What you describe here seems to me to be a LOT of work. Sure the tree algorithm already has most of that functionality, but you'd need to change the XML representation to be able to represent trees and not just chains, and more importantly you'd need to add support for intermediate nodes which are not part of the communicator which is absolutely not supported today, since ranks outside the communicator are not even in the topology graph.

Two concurrent NCCL allreduce can work in parallel if using different CUDA asynchronous streams. They're not guaranteed to run in parallel though, and could even deadlock each other if different GPUs run them in a different order and they block each other. Most of the time it works, but there is no way to guarantee it will work always.

XiaoSong9905 commented 2 years ago

Thank you so much for the response.

  1. we do this to get better bandwidth. We have the situation where 4 GPU resources is avalible but only the first 3 are actually running the model, we want to utilize the idle bandwidth between GPU0,1,2 and GPU 3 to improve the bandwidth for GPU0,1,2 collective operator.

  2. I don't think there will be a issue with rank outside communicator are not inside topo graph. We'll just create two communicator, one with GPU0,1,2 and one with GPU0,1,2,3. First 70% data will be send by communicator with GPU 0,1,2, and the rest 30% data will be send by the communicator with GPU0,1,2,3. The tree idea mentioned above can be done with a modifided tree kernel + communicator with GPU0,1,2,3.

2'. can you explain a little bit more on what "XML representation to be able to represent trees and not just chain" ? Does the NCCL_GRAPH_FILE not support input a tree ?

2.' Given I'll use the 4 GPU communicator, GPU 3 would now be part of the communicator. Is there a way to add a customized kernel that only use NCCL internal buffer?

  1. Can you explian a little bit more on why they're not guarenteey to run in paralle? Is the parallel here only a software abstraction, not actual hardware parallel ?
sjeaugey commented 2 years ago
  1. Can you explain what performance you get today with 3 and 4 GPUs and how much performance you expect to reach with your strategy?
  2. If a GPU is in the communicator it has to be part of all operations including providing values. Sure, anything is possible but that's going to require a lot of work. Providing zeroes instead seems way easier to me. NCCL_GRAPH_FILE does not support inputting a tree. Just a chain. Adding a "customized kernel where one GPU only uses internal buffer" is not going to be easy. You'd still need to call NCCL on that rank to launch the NCCL kernel on that GPU but without a buffer ...
  3. They will run in parallel in general, but CUDA makes no guarantee they won't block each other.
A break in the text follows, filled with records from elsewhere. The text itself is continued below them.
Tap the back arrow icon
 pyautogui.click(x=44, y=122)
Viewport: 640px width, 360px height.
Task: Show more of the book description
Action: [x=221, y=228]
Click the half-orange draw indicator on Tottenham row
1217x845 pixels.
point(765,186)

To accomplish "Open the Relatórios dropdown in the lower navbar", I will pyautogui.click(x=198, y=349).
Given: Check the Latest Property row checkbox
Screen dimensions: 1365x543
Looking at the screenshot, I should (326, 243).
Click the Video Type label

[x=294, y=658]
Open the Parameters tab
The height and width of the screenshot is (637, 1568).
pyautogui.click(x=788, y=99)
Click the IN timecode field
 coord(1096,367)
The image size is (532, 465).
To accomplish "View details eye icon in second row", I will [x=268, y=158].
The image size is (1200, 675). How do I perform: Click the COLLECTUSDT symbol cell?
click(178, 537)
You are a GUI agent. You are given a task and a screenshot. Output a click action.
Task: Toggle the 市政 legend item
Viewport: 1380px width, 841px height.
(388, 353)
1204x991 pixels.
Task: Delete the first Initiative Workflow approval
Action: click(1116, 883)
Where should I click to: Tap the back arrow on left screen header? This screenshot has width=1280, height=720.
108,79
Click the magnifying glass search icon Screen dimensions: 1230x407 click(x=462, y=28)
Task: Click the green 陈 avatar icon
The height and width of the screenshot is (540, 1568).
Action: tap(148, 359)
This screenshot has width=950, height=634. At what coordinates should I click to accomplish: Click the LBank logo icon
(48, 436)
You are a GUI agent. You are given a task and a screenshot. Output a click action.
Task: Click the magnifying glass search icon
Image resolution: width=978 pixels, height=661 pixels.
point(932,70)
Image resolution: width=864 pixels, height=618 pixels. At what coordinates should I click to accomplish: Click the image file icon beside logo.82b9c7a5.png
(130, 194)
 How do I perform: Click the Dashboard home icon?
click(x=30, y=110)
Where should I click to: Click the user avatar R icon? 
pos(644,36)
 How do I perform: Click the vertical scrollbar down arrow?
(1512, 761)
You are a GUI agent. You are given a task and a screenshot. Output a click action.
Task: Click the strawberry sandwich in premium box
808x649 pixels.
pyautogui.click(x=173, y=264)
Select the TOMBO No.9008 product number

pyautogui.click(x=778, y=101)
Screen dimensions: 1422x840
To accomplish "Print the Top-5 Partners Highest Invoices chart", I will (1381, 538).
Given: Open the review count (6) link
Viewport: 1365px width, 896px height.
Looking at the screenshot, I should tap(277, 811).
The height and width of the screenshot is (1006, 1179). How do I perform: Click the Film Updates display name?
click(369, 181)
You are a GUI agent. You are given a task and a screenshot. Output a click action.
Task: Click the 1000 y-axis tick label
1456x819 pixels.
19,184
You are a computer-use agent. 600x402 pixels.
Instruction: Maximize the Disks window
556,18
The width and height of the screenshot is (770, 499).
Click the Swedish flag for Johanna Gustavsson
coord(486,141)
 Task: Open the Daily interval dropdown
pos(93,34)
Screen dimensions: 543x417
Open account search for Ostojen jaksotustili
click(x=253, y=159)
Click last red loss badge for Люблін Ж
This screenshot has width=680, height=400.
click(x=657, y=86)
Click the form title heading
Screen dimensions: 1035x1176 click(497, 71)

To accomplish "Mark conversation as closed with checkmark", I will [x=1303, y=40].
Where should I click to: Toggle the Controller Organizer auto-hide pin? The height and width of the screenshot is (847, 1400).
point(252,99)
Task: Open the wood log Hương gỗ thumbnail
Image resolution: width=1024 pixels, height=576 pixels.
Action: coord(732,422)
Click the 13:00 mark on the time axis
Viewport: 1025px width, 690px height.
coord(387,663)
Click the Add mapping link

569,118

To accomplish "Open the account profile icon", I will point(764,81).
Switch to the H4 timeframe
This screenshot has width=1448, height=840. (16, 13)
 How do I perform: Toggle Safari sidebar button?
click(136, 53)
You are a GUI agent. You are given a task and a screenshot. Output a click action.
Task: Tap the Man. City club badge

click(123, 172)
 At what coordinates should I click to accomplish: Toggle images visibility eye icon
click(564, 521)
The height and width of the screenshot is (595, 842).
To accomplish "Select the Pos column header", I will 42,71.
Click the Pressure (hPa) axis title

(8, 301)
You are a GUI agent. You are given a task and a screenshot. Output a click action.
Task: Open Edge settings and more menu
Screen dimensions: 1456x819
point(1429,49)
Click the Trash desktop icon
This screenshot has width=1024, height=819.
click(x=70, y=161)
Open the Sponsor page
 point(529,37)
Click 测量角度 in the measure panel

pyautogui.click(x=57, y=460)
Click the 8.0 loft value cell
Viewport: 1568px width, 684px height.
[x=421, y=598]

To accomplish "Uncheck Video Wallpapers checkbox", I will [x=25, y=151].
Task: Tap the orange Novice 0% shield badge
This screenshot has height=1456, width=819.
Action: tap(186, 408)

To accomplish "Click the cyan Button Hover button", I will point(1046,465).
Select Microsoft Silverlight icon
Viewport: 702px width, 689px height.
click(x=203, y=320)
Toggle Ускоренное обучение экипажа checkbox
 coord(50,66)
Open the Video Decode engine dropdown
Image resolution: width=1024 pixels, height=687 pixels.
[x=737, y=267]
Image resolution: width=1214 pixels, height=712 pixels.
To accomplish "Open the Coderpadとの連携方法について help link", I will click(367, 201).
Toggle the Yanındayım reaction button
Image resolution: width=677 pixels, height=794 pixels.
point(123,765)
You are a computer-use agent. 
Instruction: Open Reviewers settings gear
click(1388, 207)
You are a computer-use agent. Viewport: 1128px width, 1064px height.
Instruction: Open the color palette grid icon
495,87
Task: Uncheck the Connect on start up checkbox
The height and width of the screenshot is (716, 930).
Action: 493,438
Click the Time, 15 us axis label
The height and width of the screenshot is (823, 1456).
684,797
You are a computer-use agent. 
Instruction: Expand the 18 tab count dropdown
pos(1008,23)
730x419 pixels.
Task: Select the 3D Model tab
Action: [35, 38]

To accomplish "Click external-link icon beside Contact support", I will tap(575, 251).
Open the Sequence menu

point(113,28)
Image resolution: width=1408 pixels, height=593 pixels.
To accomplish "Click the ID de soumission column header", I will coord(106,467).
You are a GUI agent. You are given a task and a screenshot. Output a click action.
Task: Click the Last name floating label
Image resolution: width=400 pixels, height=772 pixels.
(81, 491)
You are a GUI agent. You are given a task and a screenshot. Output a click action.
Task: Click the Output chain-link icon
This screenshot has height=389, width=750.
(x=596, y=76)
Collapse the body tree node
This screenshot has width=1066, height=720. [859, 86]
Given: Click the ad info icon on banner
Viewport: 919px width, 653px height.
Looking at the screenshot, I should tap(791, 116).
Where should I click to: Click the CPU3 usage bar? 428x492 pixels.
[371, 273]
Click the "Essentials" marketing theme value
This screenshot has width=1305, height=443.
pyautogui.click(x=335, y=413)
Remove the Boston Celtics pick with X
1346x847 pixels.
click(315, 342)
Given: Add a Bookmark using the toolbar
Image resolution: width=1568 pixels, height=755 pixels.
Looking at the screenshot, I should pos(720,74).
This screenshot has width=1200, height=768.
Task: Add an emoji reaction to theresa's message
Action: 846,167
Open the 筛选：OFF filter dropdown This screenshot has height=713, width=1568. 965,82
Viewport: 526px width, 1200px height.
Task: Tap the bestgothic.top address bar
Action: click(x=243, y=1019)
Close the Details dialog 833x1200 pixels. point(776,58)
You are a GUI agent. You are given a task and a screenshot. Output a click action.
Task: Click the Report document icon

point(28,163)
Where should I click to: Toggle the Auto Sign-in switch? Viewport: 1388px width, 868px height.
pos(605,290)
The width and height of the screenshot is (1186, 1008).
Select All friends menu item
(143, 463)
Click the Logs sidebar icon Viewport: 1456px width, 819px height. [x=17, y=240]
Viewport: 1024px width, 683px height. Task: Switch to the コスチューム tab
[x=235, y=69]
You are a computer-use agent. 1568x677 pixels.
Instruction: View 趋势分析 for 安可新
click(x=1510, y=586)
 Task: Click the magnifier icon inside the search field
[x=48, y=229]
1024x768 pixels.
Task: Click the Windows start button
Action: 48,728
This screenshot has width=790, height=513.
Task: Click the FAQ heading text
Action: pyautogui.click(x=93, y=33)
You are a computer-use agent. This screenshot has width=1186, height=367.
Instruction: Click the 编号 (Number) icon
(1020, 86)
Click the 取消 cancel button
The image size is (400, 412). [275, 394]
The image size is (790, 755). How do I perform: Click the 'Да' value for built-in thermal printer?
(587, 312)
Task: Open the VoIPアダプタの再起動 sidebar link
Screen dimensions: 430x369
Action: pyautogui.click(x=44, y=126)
In corner cases they could block each others and cause deadlocks.
XiaoSong9905 commented 2 years ago
  1. We're expected around 100% bandwidth increase for allreduce. Given DGX1-V100 and using GPU 0,1,2, the bandwidth will be limited by the single NVLink between 0-1 and 0-2, which give max bandwidth = 22. If we add the tree idea mentioned above ( 1->3, 3->2, 3->0 ), the maxbandwith for the tree is also limited by single NVLink between 1 and 3, which given the max tree bandwidth = 22. Adding this tree would increase max bandwidth from 22 to 44. ( please correct me if anyting is wrong ). I understand this idea can be hard to generalize to hunderdes of GPU cluster used commercially, but it is pretty common case in the research institute lab setting.
0 ---- 3
| \  / |
| /  \ |
1 ---- 2
  1. After go through the source code multiple times, providing a all zero user input buffer on GPU 3 might be a better idea.

2.' Based on the feedback you provided in https://github.com/NVIDIA/nccl/issues/672, it seems that NCCL currently do not support intra-node tree and user can not input a intra-node tree using the graph.txt file. Do you have any suggestions on where I should modify to enable a intra-node tree ( just a single tree, not packing multiple binary tree to achieve max bandwidth ).

sjeaugey commented 2 years ago

Creating a 4 GPUs communicator, you would get 44 GB/s already. You only need to have GPU 3 set its buffer to all zeroes and you have your 3-way allreduce at 44GB/s. That's less complicated than creating the second 4-GPU communicator and should have better performance.